(Stored dataset items)
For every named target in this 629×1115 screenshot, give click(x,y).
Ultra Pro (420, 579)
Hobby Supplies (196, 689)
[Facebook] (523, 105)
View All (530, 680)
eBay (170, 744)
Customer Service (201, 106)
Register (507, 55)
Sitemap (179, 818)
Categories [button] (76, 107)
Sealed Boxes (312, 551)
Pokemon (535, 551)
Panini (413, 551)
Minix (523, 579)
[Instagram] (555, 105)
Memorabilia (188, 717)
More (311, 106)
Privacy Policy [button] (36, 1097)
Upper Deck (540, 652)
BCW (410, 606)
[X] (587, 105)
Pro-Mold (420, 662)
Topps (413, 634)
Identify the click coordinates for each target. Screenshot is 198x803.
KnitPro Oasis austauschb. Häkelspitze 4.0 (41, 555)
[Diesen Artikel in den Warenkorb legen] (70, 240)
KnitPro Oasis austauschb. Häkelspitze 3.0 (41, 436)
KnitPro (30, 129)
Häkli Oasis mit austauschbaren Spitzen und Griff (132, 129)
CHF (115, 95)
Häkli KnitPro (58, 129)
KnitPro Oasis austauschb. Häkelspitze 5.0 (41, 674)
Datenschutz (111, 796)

* EXERCISE TASK
Rewrite all the rows above, replacing every "Häkelspitze" with "Häkelnadel" and leaving the rest unchanged.

* SOLUTION TO THE PROBLEM
For every named target in this 629×1115 screenshot, give click(x,y).
Ultra Pro (420, 579)
Hobby Supplies (196, 689)
[Facebook] (523, 105)
View All (530, 680)
eBay (170, 744)
Customer Service (201, 106)
Register (507, 55)
Sitemap (179, 818)
Categories [button] (76, 107)
Sealed Boxes (312, 551)
Pokemon (535, 551)
Panini (413, 551)
Minix (523, 579)
[Instagram] (555, 105)
Memorabilia (188, 717)
More (311, 106)
Privacy Policy [button] (36, 1097)
Upper Deck (540, 652)
BCW (410, 606)
[X] (587, 105)
Pro-Mold (420, 662)
Topps (413, 634)
Identify the click coordinates for each target. Screenshot is 198x803.
KnitPro Oasis austauschb. Häkelnadel 4.0 (41, 555)
[Diesen Artikel in den Warenkorb legen] (70, 240)
KnitPro Oasis austauschb. Häkelnadel 3.0 (41, 436)
KnitPro (30, 129)
Häkli Oasis mit austauschbaren Spitzen und Griff (132, 129)
CHF (115, 95)
Häkli KnitPro (58, 129)
KnitPro Oasis austauschb. Häkelnadel 5.0 (41, 674)
Datenschutz (111, 796)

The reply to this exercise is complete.